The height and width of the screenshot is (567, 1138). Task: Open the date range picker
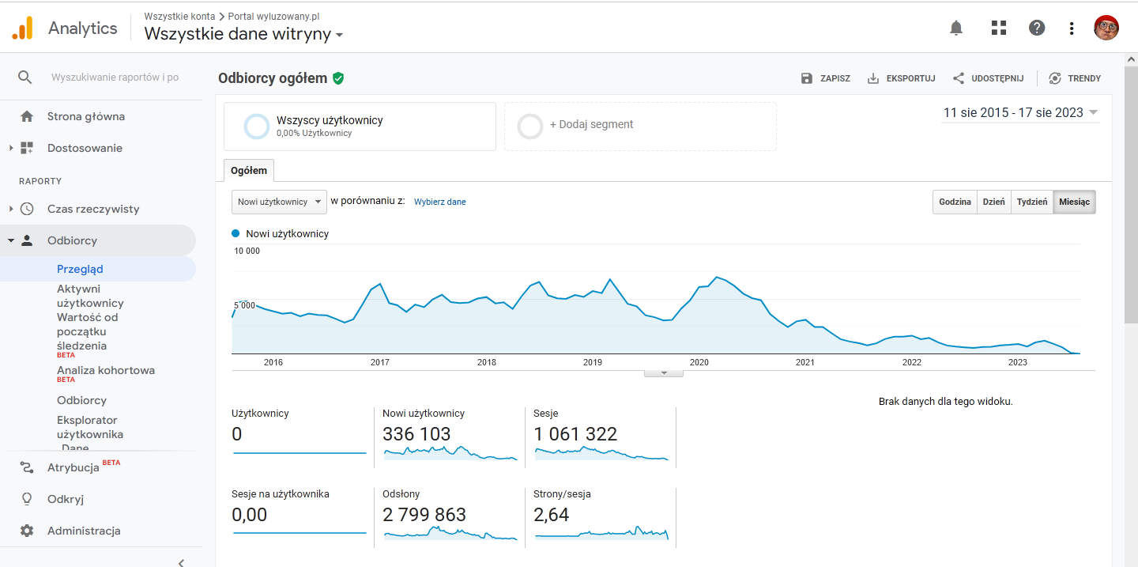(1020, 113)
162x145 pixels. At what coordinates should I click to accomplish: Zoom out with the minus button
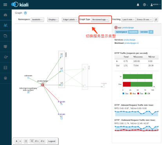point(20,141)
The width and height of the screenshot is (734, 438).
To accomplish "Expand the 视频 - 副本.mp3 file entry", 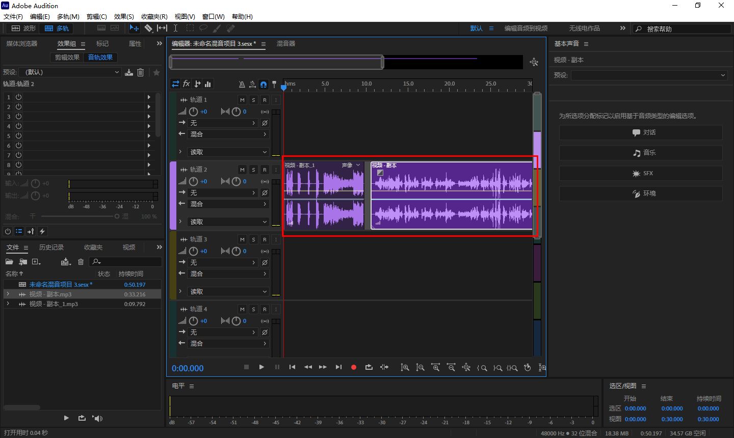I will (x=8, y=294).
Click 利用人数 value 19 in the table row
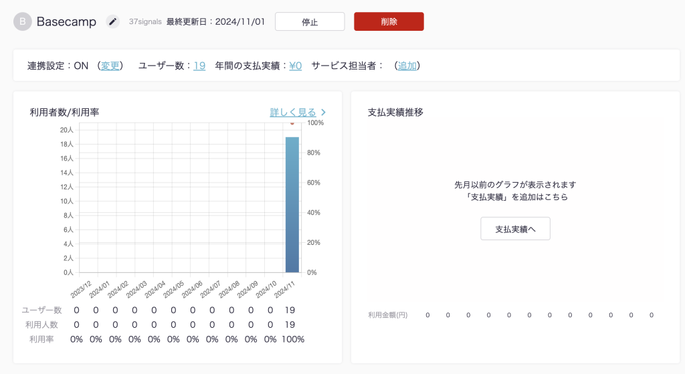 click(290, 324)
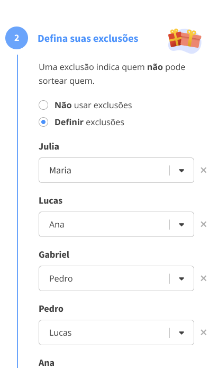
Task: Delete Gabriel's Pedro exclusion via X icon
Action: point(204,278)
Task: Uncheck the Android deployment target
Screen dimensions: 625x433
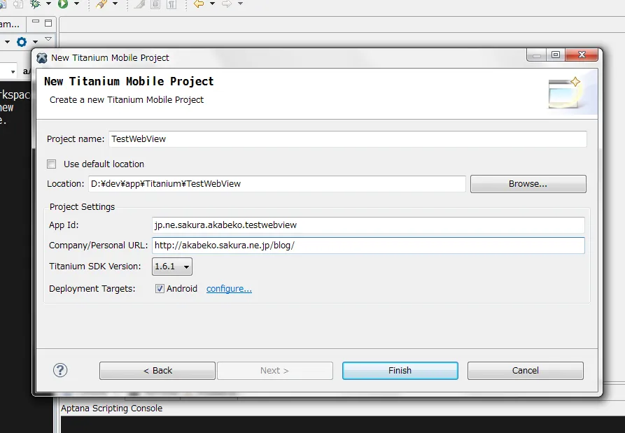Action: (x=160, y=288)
---
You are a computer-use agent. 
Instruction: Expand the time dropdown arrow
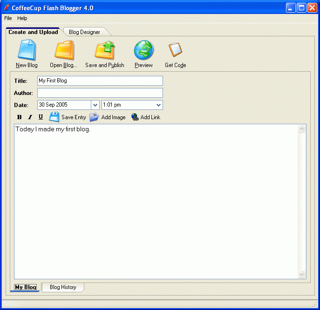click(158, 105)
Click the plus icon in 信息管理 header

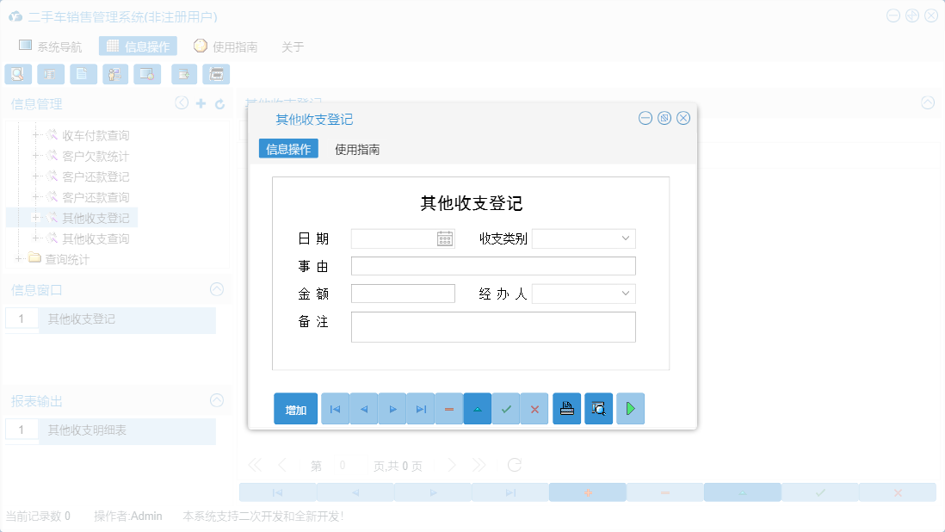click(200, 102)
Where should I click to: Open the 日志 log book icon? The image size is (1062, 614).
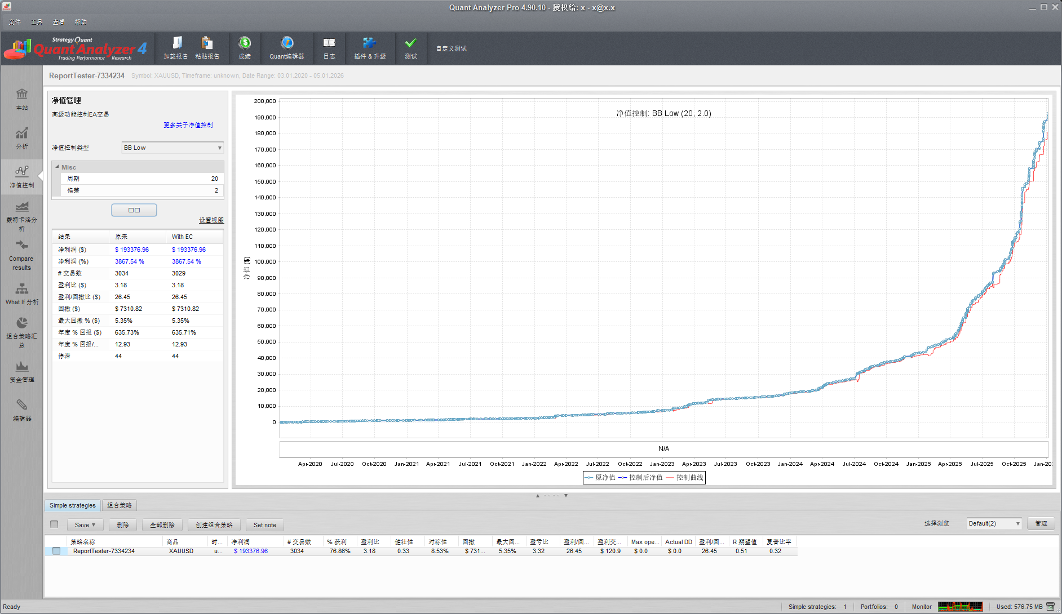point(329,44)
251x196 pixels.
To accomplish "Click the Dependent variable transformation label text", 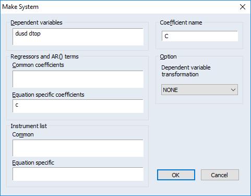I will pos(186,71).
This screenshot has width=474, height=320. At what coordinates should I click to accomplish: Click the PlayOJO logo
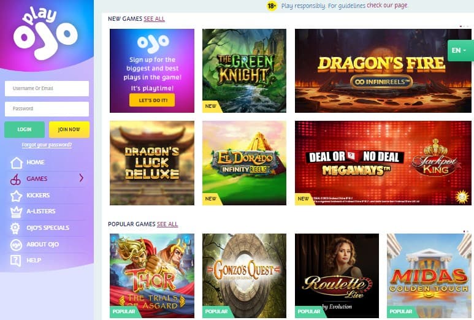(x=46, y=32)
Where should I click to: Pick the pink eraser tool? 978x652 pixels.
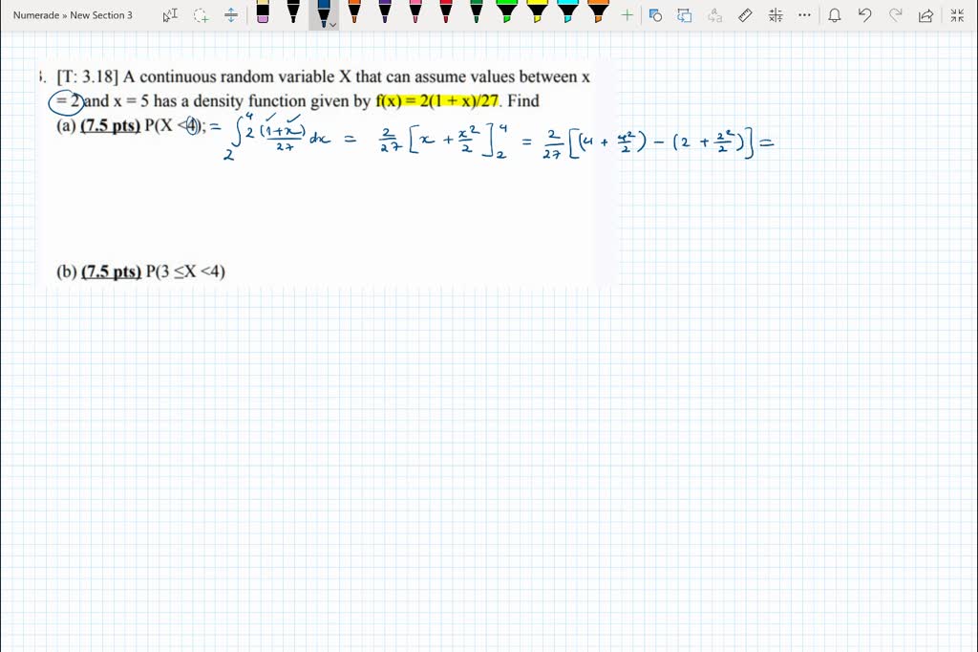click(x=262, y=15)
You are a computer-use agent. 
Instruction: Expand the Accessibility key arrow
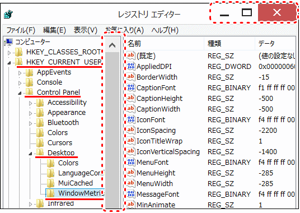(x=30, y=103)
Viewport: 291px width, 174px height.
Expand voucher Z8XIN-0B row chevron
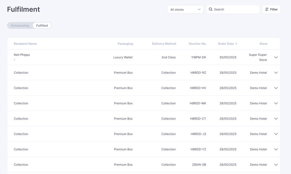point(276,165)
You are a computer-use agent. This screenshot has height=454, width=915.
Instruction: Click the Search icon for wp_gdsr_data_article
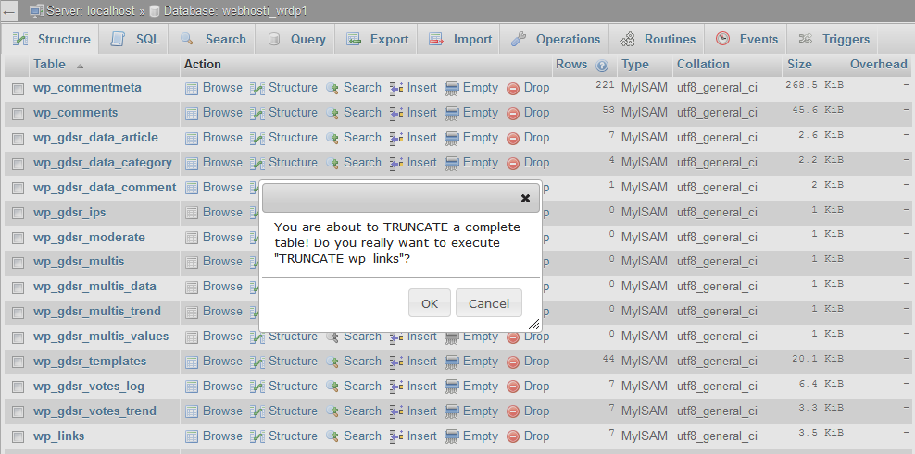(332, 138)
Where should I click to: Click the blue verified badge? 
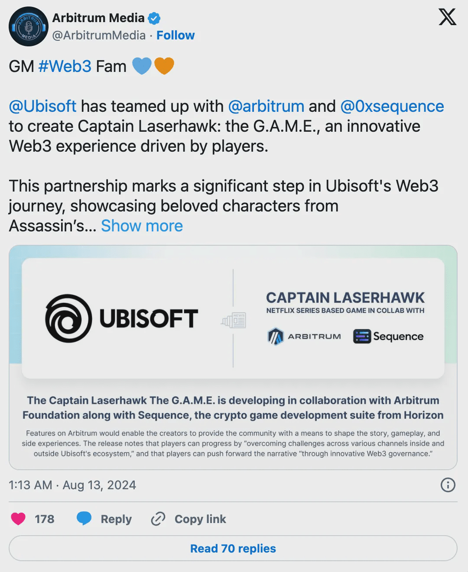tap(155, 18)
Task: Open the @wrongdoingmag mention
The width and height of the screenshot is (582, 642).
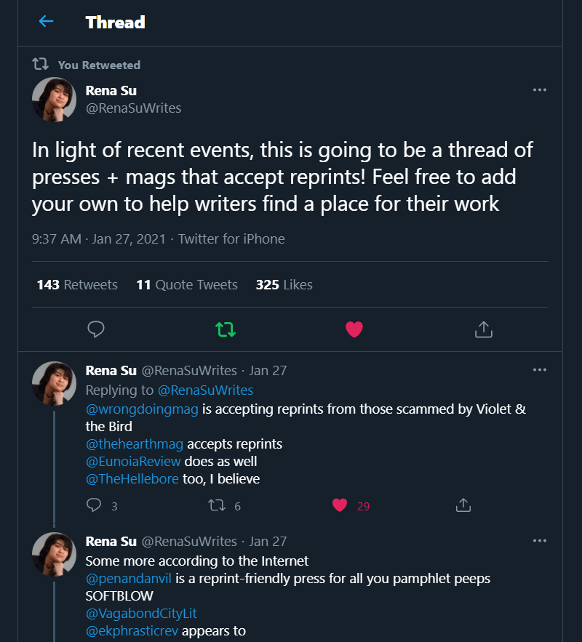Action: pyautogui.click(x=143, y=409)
==
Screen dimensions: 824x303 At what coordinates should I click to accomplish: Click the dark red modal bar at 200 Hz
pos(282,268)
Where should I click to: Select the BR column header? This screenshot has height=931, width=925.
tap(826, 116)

**Work instructions**
Give back exactly the lines of the listing above from the one that contains "Expand voucher Z8XIN-0B row chevron" up to and including the one that contains "Task: Open the @wrongdoingmag mention", but not the pictures, and no other lines.

**Solved problem**
Expand voucher Z8XIN-0B row chevron
point(276,165)
You are a computer-use agent. This screenshot has height=454, width=915.
Instruction: Click the Search icon for wp_gdsr_data_article
(332, 138)
Where should I click to: Click the blue verified badge? 
tap(155, 18)
Task: Open the @wrongdoingmag mention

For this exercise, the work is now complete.